Boucher, interestingly, was the first editor of The Magazine of Fantasy & Science Fiction, as well as a prolific mystery writer. His 1942 novel Rocket to the Morgue is a thinly-veiled roman a clef about the early SF scene in California, with characters based on Robert Heinlein and L. Ron Hubbard and others. I got interested in it since I have a long-delayed novel called The Circumference of the World coming out next year, and it touches on that period in the time of the field, looking as it does at the idea that a certain totally-made-up SF writer might have come up with his own religion – and what if he happened to accidentally be right?

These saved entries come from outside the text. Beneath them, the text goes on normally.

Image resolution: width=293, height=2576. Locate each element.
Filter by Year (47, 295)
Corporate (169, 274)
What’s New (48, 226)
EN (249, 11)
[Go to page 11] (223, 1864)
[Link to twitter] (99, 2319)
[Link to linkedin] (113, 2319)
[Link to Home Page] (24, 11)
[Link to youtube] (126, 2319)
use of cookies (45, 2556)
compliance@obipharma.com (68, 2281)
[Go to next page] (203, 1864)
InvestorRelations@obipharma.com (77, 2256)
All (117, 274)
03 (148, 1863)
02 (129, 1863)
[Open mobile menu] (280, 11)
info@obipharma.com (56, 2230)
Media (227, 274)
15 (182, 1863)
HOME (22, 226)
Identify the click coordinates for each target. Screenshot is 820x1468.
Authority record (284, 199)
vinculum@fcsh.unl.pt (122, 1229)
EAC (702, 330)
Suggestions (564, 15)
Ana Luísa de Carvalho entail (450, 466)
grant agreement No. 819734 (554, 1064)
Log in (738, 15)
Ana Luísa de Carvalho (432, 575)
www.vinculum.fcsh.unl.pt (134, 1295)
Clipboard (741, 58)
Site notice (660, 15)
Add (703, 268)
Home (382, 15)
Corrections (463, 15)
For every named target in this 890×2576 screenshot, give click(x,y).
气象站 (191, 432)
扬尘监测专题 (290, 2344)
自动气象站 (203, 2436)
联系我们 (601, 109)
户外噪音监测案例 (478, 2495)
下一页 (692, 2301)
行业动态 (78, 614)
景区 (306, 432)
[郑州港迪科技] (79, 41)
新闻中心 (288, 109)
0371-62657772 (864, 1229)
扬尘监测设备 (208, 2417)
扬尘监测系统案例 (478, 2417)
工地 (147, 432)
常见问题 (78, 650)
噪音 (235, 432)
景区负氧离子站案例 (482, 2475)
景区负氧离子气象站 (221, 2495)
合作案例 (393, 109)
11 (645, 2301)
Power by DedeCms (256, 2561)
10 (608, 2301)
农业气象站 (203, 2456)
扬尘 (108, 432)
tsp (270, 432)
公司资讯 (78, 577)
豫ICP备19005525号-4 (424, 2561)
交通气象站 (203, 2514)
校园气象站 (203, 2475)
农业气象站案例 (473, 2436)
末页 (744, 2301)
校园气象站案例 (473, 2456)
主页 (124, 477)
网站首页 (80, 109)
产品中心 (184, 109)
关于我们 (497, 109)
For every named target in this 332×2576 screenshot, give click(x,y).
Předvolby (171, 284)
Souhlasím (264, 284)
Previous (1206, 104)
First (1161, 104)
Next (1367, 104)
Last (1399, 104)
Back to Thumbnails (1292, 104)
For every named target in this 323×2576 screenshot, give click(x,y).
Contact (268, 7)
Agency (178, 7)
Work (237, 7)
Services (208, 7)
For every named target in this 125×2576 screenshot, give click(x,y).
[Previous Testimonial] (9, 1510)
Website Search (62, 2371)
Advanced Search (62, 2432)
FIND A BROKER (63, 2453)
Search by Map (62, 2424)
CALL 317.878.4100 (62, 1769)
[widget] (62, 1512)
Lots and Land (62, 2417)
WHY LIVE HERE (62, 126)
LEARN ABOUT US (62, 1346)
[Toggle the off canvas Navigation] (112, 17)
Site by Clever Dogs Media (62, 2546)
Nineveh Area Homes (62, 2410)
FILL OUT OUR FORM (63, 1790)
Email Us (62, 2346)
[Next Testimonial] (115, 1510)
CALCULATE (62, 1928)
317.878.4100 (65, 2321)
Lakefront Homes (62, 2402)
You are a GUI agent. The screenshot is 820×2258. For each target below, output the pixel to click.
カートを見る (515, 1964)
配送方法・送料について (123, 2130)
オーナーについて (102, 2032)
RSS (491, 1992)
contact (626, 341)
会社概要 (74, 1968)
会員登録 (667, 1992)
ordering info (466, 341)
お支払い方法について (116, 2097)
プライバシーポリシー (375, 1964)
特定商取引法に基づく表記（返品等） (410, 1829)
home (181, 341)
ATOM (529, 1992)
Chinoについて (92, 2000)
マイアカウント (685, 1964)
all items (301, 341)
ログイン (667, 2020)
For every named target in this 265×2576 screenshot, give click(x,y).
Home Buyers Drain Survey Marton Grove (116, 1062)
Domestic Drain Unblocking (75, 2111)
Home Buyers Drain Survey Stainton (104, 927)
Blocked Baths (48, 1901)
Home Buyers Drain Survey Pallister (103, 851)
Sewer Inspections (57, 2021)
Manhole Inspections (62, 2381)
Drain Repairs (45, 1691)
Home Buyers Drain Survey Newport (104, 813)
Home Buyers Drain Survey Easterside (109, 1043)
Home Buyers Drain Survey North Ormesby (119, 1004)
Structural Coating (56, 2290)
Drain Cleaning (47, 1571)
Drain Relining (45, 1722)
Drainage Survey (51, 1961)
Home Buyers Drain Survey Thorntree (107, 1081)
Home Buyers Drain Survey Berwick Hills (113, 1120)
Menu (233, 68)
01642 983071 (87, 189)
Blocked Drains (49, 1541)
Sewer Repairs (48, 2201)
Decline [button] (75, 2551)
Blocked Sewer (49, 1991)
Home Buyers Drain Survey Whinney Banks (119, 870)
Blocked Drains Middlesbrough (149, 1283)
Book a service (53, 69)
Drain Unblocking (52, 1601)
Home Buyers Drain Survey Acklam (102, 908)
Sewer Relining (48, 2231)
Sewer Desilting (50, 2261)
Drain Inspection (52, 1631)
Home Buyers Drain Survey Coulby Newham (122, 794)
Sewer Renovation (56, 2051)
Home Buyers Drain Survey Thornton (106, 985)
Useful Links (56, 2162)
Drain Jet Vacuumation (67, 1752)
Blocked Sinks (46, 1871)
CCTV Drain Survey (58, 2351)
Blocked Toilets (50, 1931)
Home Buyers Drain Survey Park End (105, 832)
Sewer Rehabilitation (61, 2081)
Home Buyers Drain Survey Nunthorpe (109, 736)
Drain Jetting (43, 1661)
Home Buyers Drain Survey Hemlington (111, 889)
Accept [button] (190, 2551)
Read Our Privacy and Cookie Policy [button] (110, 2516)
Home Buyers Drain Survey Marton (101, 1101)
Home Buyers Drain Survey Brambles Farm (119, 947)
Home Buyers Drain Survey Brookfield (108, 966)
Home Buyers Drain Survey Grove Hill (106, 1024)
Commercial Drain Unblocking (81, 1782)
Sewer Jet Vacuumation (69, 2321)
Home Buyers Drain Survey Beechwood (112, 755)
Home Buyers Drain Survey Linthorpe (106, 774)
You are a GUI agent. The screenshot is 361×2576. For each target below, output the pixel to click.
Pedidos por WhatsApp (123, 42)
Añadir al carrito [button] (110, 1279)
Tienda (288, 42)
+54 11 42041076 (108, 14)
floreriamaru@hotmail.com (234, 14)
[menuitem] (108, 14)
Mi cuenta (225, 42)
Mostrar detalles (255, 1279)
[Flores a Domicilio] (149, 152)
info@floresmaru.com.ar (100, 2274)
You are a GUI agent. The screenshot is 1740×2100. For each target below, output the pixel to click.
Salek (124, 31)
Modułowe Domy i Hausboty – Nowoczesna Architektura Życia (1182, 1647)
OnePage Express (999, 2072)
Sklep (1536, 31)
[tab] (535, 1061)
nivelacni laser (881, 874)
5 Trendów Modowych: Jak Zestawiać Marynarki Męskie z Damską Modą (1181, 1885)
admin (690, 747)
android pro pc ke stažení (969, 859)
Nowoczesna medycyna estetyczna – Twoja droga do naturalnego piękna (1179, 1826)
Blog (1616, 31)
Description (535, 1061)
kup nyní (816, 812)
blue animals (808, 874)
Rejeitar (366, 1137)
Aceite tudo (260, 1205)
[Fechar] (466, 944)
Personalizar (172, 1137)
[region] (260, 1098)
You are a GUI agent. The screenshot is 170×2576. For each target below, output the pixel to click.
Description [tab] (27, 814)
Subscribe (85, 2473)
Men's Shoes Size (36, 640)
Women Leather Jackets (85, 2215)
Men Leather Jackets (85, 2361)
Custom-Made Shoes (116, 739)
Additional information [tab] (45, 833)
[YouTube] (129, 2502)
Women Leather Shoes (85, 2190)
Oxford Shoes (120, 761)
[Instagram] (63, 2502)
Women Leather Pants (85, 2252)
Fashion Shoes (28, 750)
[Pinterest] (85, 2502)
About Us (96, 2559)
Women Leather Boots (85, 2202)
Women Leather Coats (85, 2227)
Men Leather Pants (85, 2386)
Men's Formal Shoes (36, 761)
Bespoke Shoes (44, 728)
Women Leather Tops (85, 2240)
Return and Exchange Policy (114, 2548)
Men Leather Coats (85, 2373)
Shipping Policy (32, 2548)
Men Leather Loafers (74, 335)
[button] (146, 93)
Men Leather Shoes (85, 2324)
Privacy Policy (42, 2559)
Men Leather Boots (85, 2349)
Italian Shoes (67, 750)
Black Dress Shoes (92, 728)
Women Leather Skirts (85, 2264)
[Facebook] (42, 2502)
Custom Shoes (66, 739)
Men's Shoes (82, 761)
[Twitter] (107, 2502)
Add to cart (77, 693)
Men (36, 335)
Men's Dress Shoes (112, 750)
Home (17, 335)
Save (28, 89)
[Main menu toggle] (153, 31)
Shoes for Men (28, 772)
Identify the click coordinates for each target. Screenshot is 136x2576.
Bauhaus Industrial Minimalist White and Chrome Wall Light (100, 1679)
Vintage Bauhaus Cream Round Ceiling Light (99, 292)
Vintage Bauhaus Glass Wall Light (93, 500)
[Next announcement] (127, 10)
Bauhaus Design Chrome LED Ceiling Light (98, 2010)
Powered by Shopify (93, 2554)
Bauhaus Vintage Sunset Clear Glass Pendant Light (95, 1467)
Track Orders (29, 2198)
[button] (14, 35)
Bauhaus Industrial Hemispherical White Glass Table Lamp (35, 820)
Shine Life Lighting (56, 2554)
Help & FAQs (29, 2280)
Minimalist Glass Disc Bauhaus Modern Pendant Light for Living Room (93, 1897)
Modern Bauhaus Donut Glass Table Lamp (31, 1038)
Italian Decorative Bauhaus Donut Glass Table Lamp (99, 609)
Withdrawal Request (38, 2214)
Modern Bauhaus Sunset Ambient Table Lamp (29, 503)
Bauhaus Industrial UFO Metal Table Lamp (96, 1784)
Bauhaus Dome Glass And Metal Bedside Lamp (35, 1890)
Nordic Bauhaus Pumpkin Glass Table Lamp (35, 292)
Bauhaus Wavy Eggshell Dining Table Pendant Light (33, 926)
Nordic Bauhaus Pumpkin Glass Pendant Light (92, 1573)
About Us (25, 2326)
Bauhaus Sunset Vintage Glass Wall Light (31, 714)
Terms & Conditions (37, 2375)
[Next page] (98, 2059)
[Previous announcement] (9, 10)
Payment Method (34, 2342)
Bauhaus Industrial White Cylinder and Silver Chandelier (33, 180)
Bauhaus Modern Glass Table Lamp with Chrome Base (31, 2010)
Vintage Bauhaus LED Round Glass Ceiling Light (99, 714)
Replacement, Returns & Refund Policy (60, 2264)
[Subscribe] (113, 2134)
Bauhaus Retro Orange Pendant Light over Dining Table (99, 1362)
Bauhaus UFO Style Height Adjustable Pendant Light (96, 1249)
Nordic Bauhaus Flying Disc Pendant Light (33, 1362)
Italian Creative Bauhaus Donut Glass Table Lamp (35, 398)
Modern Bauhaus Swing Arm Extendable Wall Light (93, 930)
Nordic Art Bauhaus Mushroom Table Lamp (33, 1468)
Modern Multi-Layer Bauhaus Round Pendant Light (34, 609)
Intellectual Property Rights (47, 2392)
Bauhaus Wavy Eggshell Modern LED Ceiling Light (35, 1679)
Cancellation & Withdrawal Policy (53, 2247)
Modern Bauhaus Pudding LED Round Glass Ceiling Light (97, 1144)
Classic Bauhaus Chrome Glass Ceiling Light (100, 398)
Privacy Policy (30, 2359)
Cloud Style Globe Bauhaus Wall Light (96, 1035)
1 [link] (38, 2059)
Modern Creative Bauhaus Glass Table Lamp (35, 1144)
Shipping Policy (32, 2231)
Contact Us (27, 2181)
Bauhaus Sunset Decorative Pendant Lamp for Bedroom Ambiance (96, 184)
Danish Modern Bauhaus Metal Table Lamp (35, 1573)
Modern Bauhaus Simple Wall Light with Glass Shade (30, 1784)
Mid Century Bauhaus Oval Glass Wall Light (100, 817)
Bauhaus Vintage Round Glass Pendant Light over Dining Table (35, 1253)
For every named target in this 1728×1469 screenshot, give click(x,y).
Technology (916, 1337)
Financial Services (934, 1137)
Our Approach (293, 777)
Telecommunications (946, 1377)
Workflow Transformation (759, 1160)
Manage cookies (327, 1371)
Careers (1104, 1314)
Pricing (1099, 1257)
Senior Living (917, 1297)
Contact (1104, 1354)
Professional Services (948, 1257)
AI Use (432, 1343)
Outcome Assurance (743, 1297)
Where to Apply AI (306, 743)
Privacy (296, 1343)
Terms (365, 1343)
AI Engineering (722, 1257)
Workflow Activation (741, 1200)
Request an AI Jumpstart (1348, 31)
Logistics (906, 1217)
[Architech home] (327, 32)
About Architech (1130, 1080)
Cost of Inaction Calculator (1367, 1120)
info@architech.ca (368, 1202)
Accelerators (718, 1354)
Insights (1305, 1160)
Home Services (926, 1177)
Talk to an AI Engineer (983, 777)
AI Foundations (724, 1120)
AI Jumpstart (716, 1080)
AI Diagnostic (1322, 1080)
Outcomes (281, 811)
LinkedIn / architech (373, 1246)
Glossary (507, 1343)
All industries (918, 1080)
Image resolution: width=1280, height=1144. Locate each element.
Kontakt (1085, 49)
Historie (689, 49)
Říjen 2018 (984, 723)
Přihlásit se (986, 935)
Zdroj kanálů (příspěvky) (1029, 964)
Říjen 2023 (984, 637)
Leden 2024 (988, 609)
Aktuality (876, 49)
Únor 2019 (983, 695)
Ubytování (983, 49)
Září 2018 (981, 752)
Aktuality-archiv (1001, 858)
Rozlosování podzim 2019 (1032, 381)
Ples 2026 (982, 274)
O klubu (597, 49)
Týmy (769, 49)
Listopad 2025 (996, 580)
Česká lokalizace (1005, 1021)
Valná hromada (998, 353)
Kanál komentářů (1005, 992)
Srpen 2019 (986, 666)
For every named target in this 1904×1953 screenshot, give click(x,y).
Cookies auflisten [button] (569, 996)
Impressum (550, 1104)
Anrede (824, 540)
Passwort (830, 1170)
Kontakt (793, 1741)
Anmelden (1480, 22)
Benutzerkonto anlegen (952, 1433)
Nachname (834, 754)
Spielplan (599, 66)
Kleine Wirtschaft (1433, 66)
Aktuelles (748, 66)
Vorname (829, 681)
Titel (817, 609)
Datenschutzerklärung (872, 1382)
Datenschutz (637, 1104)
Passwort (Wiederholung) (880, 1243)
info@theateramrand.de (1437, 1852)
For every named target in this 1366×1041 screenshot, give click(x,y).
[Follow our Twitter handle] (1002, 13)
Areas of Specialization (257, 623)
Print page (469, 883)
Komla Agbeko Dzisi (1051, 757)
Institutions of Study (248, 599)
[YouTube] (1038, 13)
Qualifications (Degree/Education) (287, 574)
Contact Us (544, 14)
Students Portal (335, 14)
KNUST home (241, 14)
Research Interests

“A Flaw in the Works” by Julie Novakova (2022)
Ok, I’m cheating a bit here – this is an original I’m publishing in The Best of World SF: Volume 2 (you should totally get it!), translated from Czech by the author. I don’t want to spoil it too much, but it’s a story that explicitly corresponds with Čapek’s R.U.R., a sort of alternate history with robots… And again shows how science fiction is always in conversation with itself, looking back just as we look forward.
“Fondly Fahrenheit” by Alfred Bester (1954)
The horrifying story about a man and his android travelling along the solar system… only, when it gets above a certain temperature the android starts killing people. I put a “Fondly” robot into Neom, because how could I not? One of Bester’s great stories.
“Act of Faith” by By Fadzlishah Johanabas (2010)
I love this story, which I reprinted in The Apex Book of World SF 3 in 2014. Can a robot be Muslim? the story asks, in what I always considered a sort of response to the Catholic Boucher’s story above. But the question of faith and machines goes to the core of science fiction, which asks what it means to be human within a vast cosmos. The robots are the mirrors we hold to ourselves as we seek meaning and understanding. The robots have been with us since we started writing about the future, and they accompany us still.